| TEXT PROVIDED |

Dignity is not a virtue: it is what characterizes the proper nature of humanity, being created in the image of God.
No action can increase or decrease the dignity of a human being: there is no “cursus honorum” for the first, nor path of shame for the latter. No virtue to increase dignity nor vice to decrease it.
One can put a man on a throne, but he will not be more dignified than another who is tortured or killed. A human in Paradise has no more dignity than a human in Hell.
Hence, the ethical reflection cannot be rooted in increasing or decreasing dignity, but only in the appraisal that this dignity deserves: how much she is honored or to what extent one does commit a crime of lese-majesty (or “lese-dignity”, we should, maybe, say from now on).
If we want to start an ethical reflection about human dignity, the first virtue concerned is justice: because only the exercise of justice gives everyone their due, in that case honoring the dignity of a specific human, and this because it is praising the God Who created him at His image.
One has to love God above anything else, i.e. one has to give to God what He deserves, Honor, Praise, and Glory. One has to love the others like oneself. i.e. one has to honor, praise, and glorify the dignity of the fellow humans like one has to honor, praise, and glorify his own proper dignity.
Developing virtues, with this in mind, means struggle to be at the level of one’s own dignity, not because this will increase his dignity, but because this is what one owes to God for having created him dignified with His likeness.
Treating oneself or other humans in a non-dignified fashion does not decrease their dignity, but is a crime of “lese-dignity”, which immediately becomes blasphemous in its nature. Certainly, my position here is much closer to the one of John O’Callaghan than MacIntyre’s for a simple reason: it fits to what the Authentic Magisterium teaches about the theocentric root of human dignity, something which was not so explicit at the Aquinas’s time. Nonetheless, our reasoning stays perfectly Thomistic, though with a different conclusion, as this premise has been fully clarified by the Church only lately.
The consequence of it is that the death penalty does not diminish the dignity of the condemned, nor the “second” death penalty which can be inflicted by the particular or universal judgment imparted by the Christ, Supreme Judge in our due time.
As John O’Callaghan pointed out, what is really interesting here is the notion of “failing to live up” one’s own dignity or of a third party one: when we do not live up to our dignity, we commit blasphemy and we do contravene the first and second commandments because what happens, is not that we lose any dignity but “only” that we do not match her. Here the notion of Shame takes over, a notion which does participate to the greater of all sins as it is a very vivid manifestation of sin against the Holy Spirit.
The “Shame” expresses the deep disapproval of one’s own acts, the measure of the gap between what one would like to be in one’s own eyes and in the eyes of others and what one is objective: the final result is that one tries to hide from the divinity, Whose purity is perceived as an underlining of one’s incapacity to live up his own dignity.
For this reason, to feel shame is in itself and per se a sin and an aggravated form of the sin of pride that, far from being an extenuating circumstance, becomes an aggravating one that, objectively, places infinite distance between the creature and his God.

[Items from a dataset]
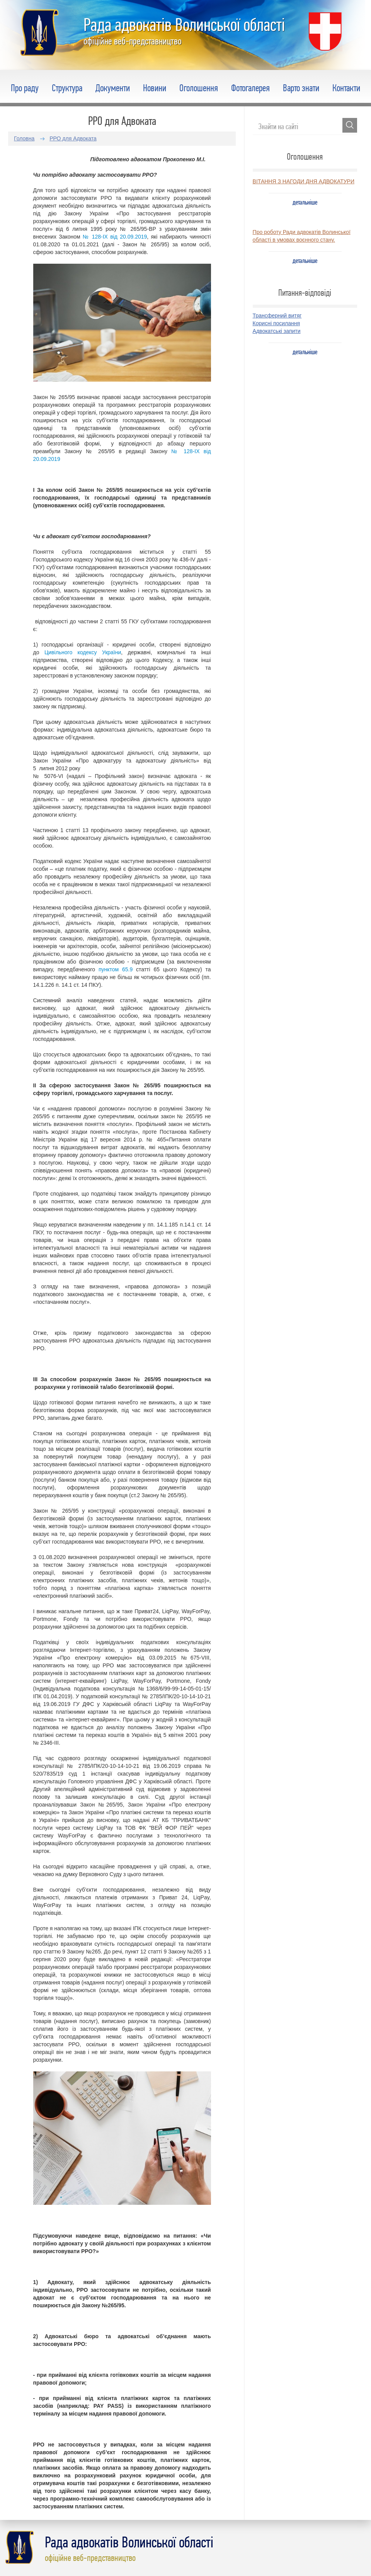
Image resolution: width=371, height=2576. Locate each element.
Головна (24, 138)
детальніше (305, 202)
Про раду (25, 88)
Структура (67, 88)
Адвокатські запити (277, 331)
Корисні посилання (276, 323)
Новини (154, 88)
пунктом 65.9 (116, 969)
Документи (112, 88)
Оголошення (198, 88)
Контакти (346, 88)
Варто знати (301, 88)
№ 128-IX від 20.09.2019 (115, 237)
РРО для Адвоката (72, 138)
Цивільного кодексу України (82, 652)
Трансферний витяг (277, 315)
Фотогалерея (250, 88)
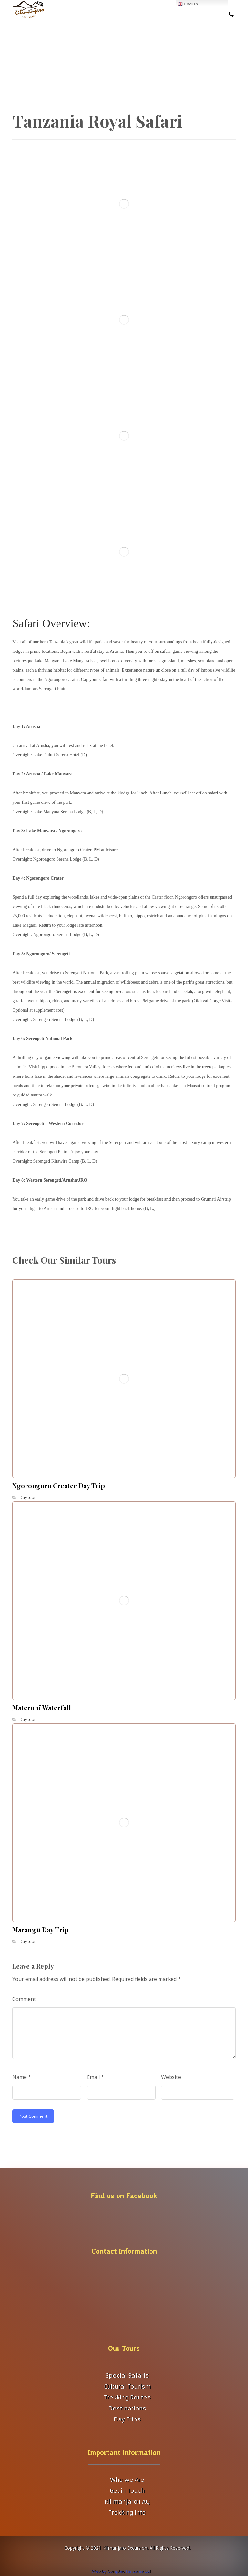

| PROMPT 1 |
From the text on human dignity, reproduce the passage starting at "The consequence of" and ending at "the Holy Spirit.", word for word.
| PROMPT 2 |
Carry on the text on human dignity from the point where it stops.

| FINAL ANSWER 1 |
The consequence of it is that the death penalty does not diminish the dignity of the condemned, nor the “second” death penalty which can be inflicted by the particular or universal judgment imparted by the Christ, Supreme Judge in our due time.
As John O’Callaghan pointed out, what is really interesting here is the notion of “failing to live up” one’s own dignity or of a third party one: when we do not live up to our dignity, we commit blasphemy and we do contravene the first and second commandments because what happens, is not that we lose any dignity but “only” that we do not match her. Here the notion of Shame takes over, a notion which does participate to the greater of all sins as it is a very vivid manifestation of sin against the Holy Spirit.

| FINAL ANSWER 2 |
If one does not live up to his own dignity exercising the virtue of justice, he finds himself in a shameful situation.
The only way to restore justice is to act with justice: as justice is in its deepest root a social virtue, this restoration can also be exercised by the society, the community, the family, the Church.
Hence, having this in mind, it follows that the death penalty, or any kind of penalty, a human society inflicts according to justice, but only on this condition, cancels and/or counterbalances the shameful situation of those who did not live up to their human dignity. Any social punishment imposed by a need for virtuous justice is therefore always purgative and reinstates fully the criminal as a dignified person.
The “compelle intrare“, the call for proselytism taught and ordered by Christ Himself is precisely also that: people who do not recognize Jesus, as the Christ Who came to save us, live in the shadow of the shame of the Original Sin: baptizing them obliterates this shame and renovates the original human dignity.
The case of slavery is interesting also: the slave does not lose his dignity because of being a slave, and, by the way, many slaves became Christians; it is the slaver who does not live up to the dignity of the slave, who is lacking justice and covers himself of shamefulness.
Hence I would totally disagree with Alistair’s sentence “Our dignity thus derives not from what we are actually, but what we are potentially, i.e. knowers and lovers of God.” and would, instead replace it with the following, in my humble opinion, much closer to what Authentic Magisterium teaches and to a Thomistic “forma mentis“: “Our dignity is rooted in our ontological likeness to God, but our incapacity, to live up to it, is due to our lack of virtue of justice at the personal and societal level, which leads us to live in shame“
Once these points are clarified in the abstract, the next question concerns the notion of human nature tainted by the original sin: if what demonstrates that a being has the intrinsic dignity of a human is its direct filiation from other humans, at the same time with the original sin this God’s likeness which founds that same dignity opacifies that same likeliness.
As a Catholic, I would definitely and firmly reject any notion itself of flawed nature and restrict this expression to just a poetical license.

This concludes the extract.